# Rhinestone Faces of a Person



## Tourino (Feb 15, 2011)

Greetings, everyone,

I'm looking for someone who can do detailed rhinestone job for me. I am looking to start my stone business with a picture of myself on a t shirt as an example to show my customers. 

Does anyone know anyone who does that type of stone work? Is it a pretty simple process or difficult?


----------



## BidsMaven (Sep 23, 2011)

Try Dakota Crystals. Welcome to Rhinestones


----------



## ifusion (Jun 3, 2011)

Good luck on doing faces. Unless you can sell them for A LOT of money, there is a lot of work involved, especially its an individual purchase and not a face you are going to be reselling over and over.

In my designs I've seen, you usually have 3 different size stones, ss6, ss10 ss16; multiple colors, light peach, dark topaz, siam, jet, crystal and 2000-3000 stones depending on how large the image is going to be. 

If you have a talented artist it would take a minimum of 2-3 hours to make something that someone would actually want to buy.

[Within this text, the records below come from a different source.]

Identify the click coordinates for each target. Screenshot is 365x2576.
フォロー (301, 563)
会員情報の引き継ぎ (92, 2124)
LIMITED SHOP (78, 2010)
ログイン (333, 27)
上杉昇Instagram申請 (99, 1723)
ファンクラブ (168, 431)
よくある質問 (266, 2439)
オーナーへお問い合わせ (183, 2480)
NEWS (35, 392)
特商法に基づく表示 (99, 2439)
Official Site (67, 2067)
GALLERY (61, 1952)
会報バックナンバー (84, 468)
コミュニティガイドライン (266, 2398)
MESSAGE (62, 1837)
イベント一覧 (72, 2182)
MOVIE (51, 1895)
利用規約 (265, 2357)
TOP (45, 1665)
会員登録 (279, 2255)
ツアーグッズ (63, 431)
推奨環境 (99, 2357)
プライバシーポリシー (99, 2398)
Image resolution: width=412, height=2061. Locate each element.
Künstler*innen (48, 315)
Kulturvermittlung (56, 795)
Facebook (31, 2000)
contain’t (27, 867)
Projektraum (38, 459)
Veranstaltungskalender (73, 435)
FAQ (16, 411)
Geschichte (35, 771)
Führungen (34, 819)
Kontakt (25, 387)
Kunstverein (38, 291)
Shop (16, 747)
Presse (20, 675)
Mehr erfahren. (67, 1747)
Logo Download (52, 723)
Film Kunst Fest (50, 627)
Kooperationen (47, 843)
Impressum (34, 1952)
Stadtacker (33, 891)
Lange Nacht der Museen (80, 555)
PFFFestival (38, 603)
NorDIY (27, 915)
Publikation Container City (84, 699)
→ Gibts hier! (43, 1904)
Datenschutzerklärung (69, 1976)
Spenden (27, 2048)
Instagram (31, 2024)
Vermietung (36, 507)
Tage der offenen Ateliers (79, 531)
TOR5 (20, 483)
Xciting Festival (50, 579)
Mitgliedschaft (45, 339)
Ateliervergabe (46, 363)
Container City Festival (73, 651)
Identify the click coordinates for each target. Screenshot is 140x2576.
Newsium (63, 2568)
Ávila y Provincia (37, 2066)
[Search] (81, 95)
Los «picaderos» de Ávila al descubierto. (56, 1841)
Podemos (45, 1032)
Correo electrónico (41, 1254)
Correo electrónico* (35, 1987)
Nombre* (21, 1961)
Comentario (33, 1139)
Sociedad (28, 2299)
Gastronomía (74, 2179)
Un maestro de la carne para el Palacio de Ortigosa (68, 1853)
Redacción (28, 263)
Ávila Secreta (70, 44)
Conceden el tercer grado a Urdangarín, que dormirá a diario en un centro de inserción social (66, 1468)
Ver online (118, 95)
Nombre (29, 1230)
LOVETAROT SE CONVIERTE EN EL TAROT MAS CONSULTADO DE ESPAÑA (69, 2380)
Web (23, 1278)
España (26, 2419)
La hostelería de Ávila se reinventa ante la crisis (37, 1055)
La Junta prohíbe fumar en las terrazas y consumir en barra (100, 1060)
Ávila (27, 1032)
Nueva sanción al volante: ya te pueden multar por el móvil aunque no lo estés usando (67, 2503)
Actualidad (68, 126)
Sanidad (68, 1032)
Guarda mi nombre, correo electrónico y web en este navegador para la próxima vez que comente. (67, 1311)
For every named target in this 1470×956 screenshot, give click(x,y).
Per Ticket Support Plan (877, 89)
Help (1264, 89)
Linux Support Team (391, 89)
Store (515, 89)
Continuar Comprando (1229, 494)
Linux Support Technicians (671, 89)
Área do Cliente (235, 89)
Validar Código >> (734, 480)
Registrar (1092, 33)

So with all the work in production and conversion, if you were getting $150.00 each, there may be some profit, but if you are are trying to sell it as a $40.00 item, you are going to be losing a lot of money.


----------



## MarStephenson761 (Sep 19, 2011)

Hi Tour,

Doing faces is probably the hardest thing to do in rhinestones or spangles. Can I ask a marketing question? Why do you think your customers will respond to your face on a shirt? 

Are you famous or well known in your niche market? or do you plan on specializing in doing faces? If the answer is no than I would put the ego aside and find a more common image to appeal to your customers. 

For example: if you're going to appeal to the sports/cheer market, which is most common, you could come up with a complex, original design as you "show and tell" t shirt. 

But keep in mind that the largest rhinestone machines create 6 color/size designs in one pass, and not all suppliers can do that (I know because we sell the rhinestone machines and spangle machines). So you the more complex the design the more narrow your choice of transfer suppliers will be. On the other hand, all of our ProSpangle customers can do 6 colors.. and have the advantage of putting the spangles right next to each as opposed to having to leave spacing with rhinestones... it makes for a denser design.


----------



## Tourino (Feb 15, 2011)

BidsMaven said:


> Try Dakota Crystals. Welcome to Rhinestones



This company specializes in EMBROIDERY so I don't understand why this was a referral to me. The lady that called me back didn't even have pricing of rhinestones.


----------



## Tourino (Feb 15, 2011)

ifusion said:


> Good luck on doing faces. Unless you can sell them for A LOT of money, there is a lot of work involved, especially its an individual purchase and not a face you are going to be reselling over and over.
> 
> In my designs I've seen, you usually have 3 different size stones, ss6, ss10 ss16; multiple colors, light peach, dark topaz, siam, jet, crystal and 2000-3000 stones depending on how large the image is going to be.
> 
> ...



Ifusion, thanks for the valuable information. That actually helps out greatly. I know that I am personally not ready to do such a large project like that, but I don't want ANYONE to be able to challenge me with such a task and then I'm not prepared to take on the job. 

If I'm not all in, then I'm not in at all. Can you dig it?


----------



## charles95405 (Feb 1, 2007)

try Sandy Jo at Rhinestone Templates


----------